New Delhi: Foreign direct investment (FDI) in retail is a non-issue which is being milked for political mileage, Planning Commission Deputy Chairman Montek Singh Ahluwalia on Tuesday said.
"We are doing now (opening FDI in retail) what China did 20 years ago. These issues become controversial and in a democratic process, whatever becomes controversial is milked for whatever it's worth," Ahluwalia, a votary of foreign investment in modern retail, said.
He said the fear that jobs would be lost because of the entry of global retailers is misplaced.
"There is simply no basis to that. I am quite confident," he said at a SKOCH event here.
The Parliament has been paralysed for past three days as opposition parties joined by UPA allies Trinamool Congress and DMK have demanded rollback of Centre's decision to allow 51 percent FDI in multi-brand retail.
Ahluwalia said there is a strong case for making our distribution chains efficient. "It should be modernised," he said.
Indian corporate players are already into retail trade in the country and their presence has not affected the small kirana stores.
"Everybody says that (FDI in multi-brand retail) is going to hurt small traders. But that is (also) an argument against modern retail. This is not a new issue. This is just a pending left over thing in the pipeline from the bottom of the barrel," he said.

Ahluwalia said it is often said that traders are making huge profits while farmers get nothing. "That implies that there is usual inefficiency in the value chain. If you try to modernise the value chain then immediately everybody says (no-no) that is terrible, that is going to hurt everybody."     

Asked about the economic slowdown, he said, "This year is not a good year. Everybody in world economy has downgraded their growth prospects."

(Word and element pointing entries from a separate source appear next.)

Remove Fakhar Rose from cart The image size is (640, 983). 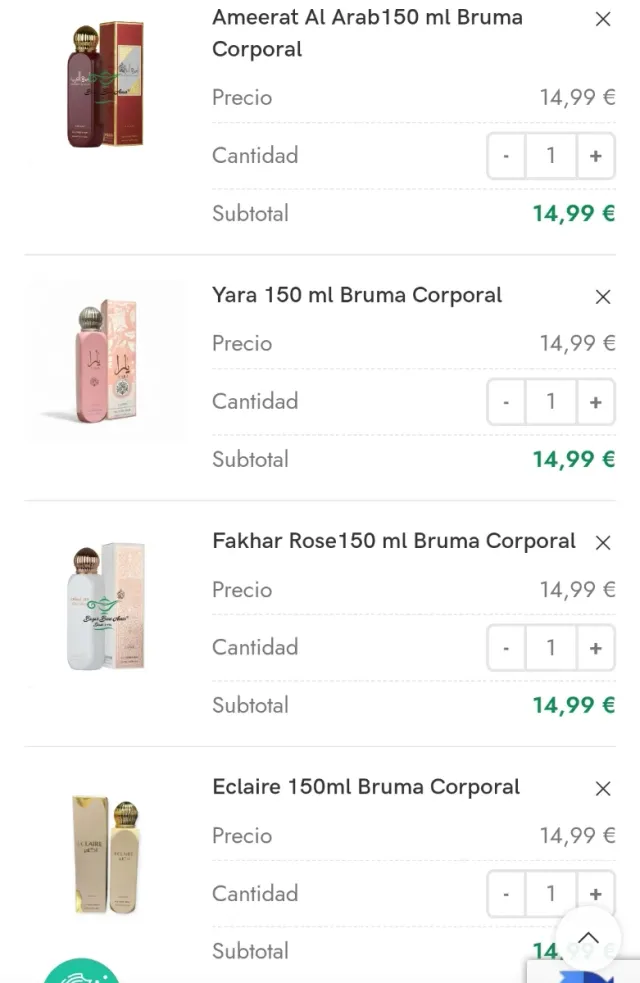[603, 543]
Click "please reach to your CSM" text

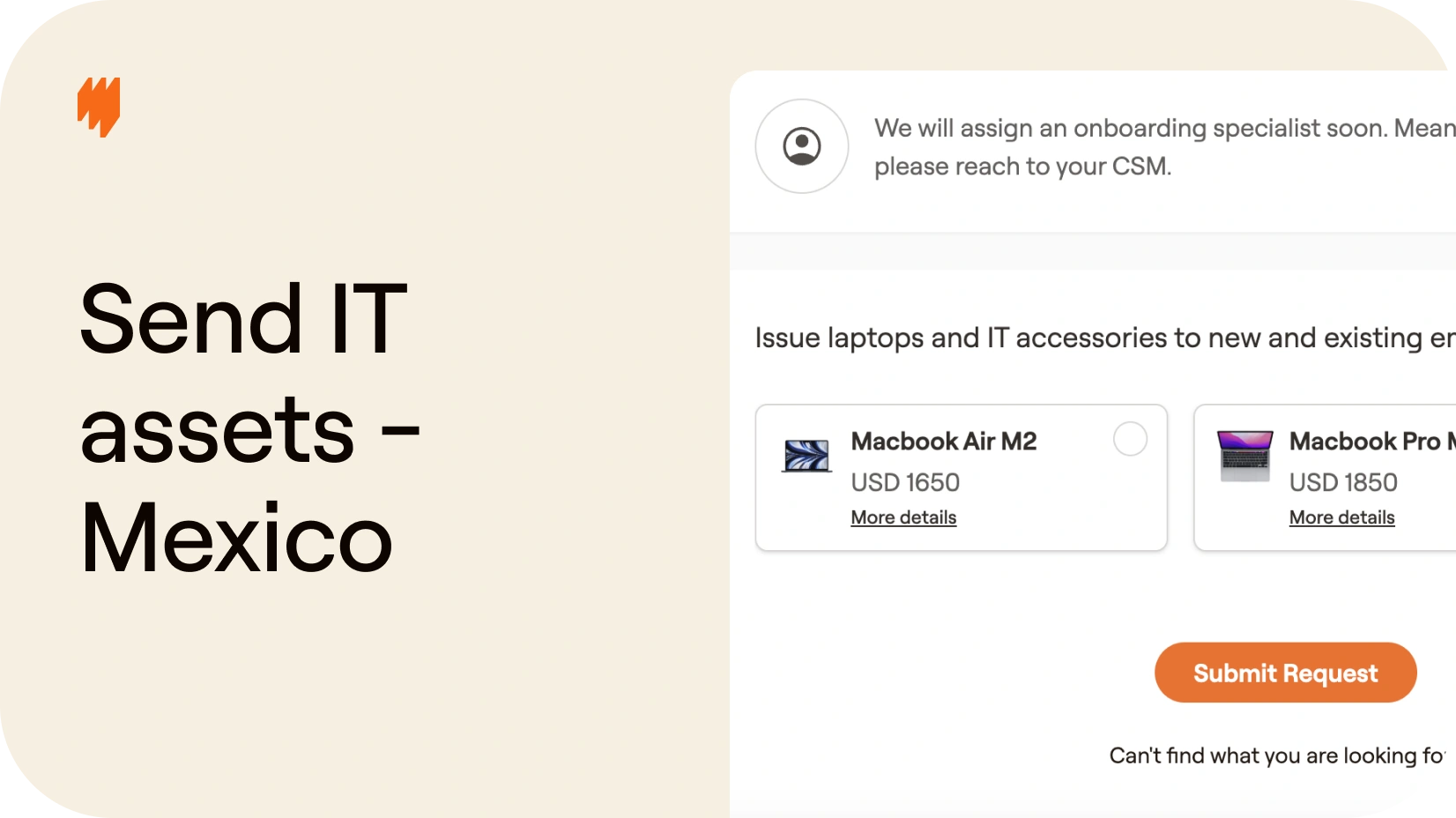click(1022, 167)
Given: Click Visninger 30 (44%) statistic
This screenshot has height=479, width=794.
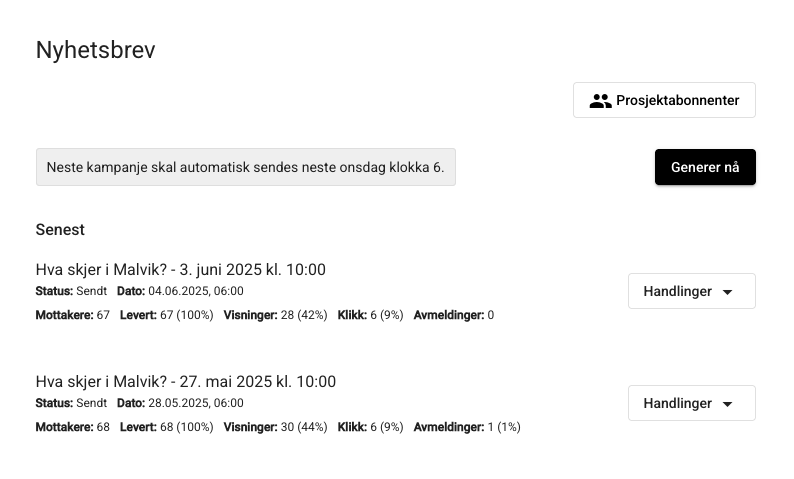Looking at the screenshot, I should 275,427.
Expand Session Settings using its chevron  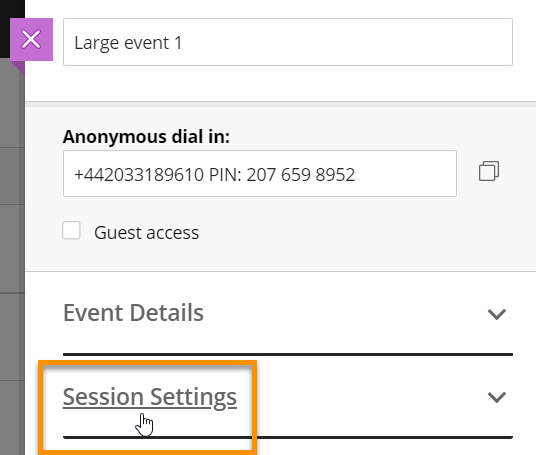point(496,397)
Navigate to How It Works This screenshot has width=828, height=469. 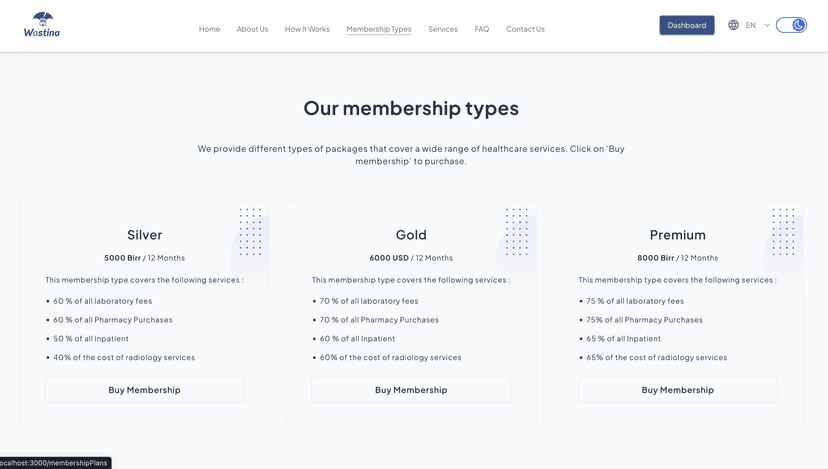click(307, 29)
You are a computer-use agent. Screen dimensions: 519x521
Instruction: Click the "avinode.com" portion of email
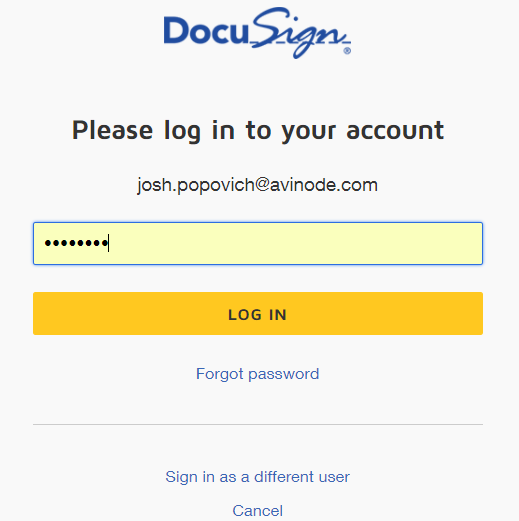point(324,185)
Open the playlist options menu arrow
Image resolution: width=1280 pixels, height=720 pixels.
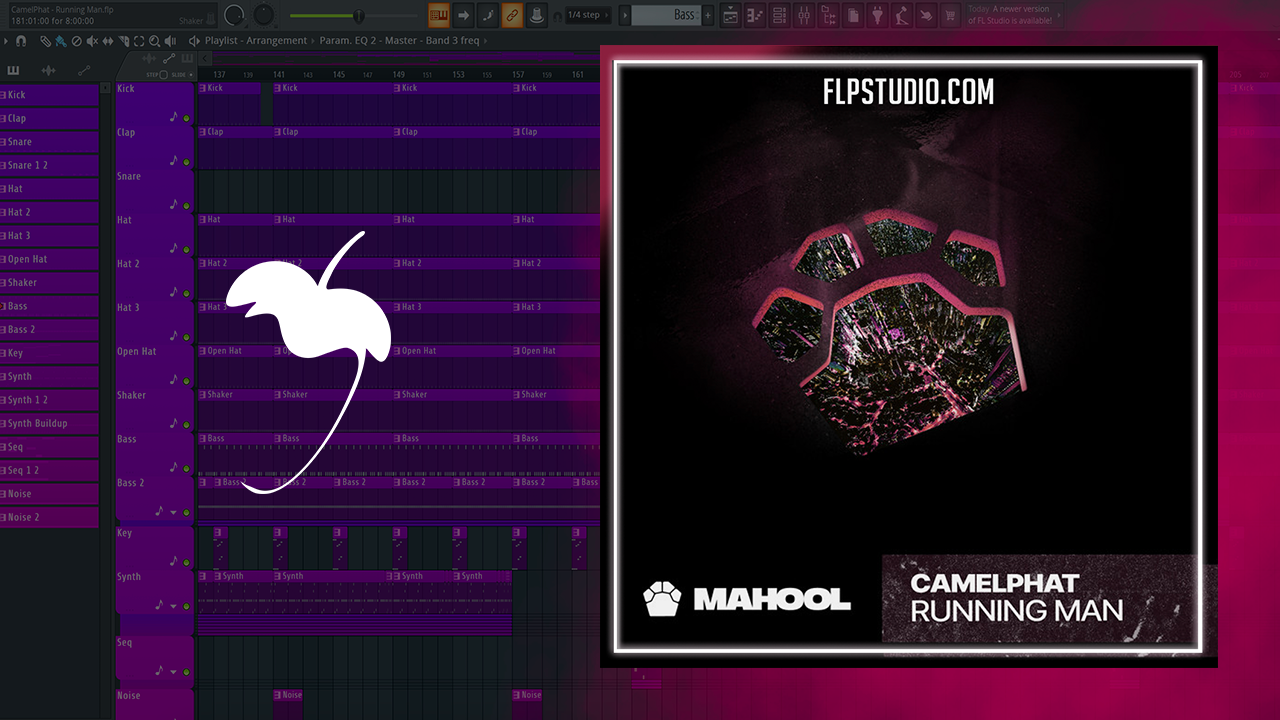6,41
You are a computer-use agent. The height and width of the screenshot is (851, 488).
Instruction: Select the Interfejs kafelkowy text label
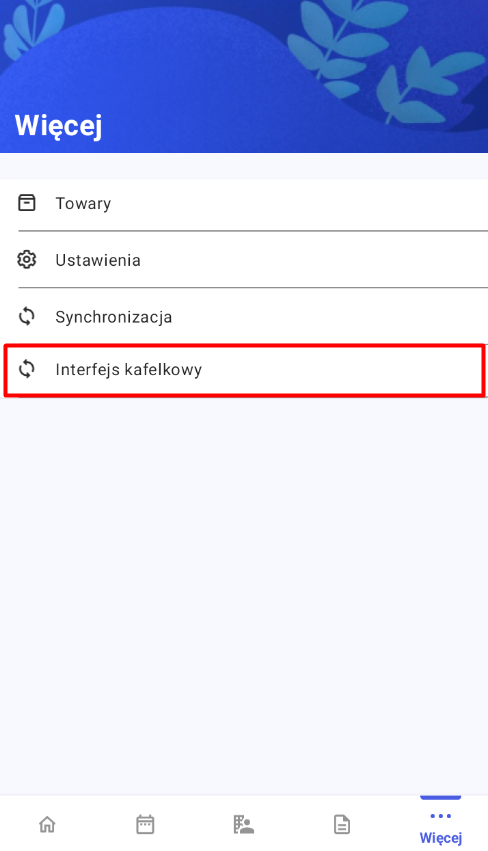pyautogui.click(x=129, y=370)
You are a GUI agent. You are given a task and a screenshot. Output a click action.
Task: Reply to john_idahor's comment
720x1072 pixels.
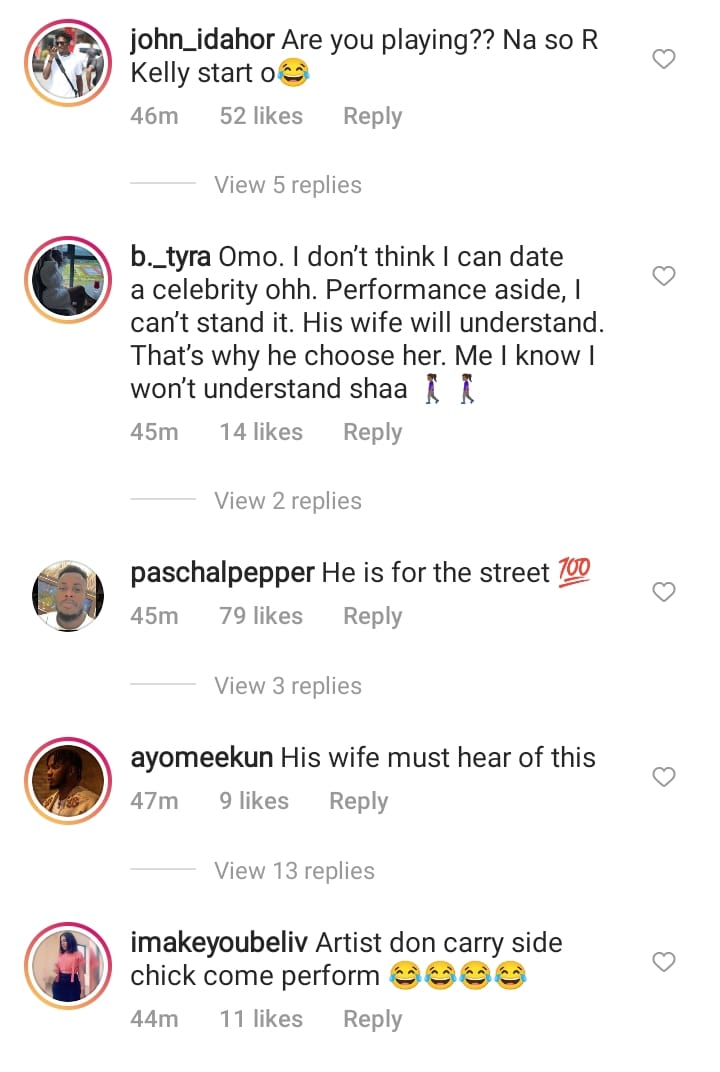pyautogui.click(x=372, y=116)
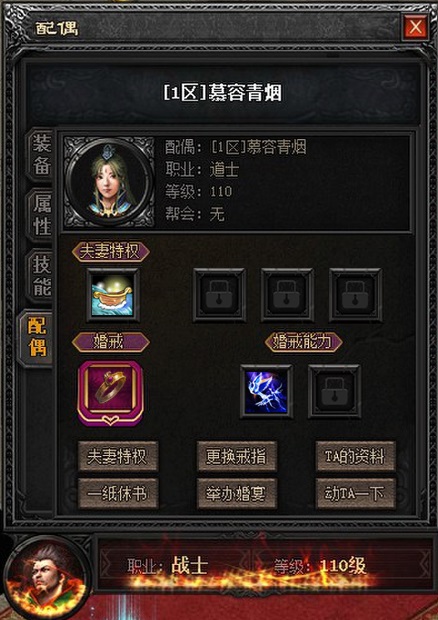Viewport: 438px width, 620px height.
Task: Click the 夫妻特权 button
Action: click(x=118, y=457)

He said there is no cause for worry if there is a slippage in economic growth this fiscal.
"Whether it is 7.5 percent or 7 percent, it does not matter. In the current year economic growth will not be an indication of what medium term growth will be," he added.
However he said, "I don't expect current year growth to go down to that low (the level of 6.7 percent in 2008-09)."
He agreed that economic growth will not touch 9 percent mark, as targeted in the 12th Five Year Plan (2012-17).
On inflation, he said it would start moderating from December this year.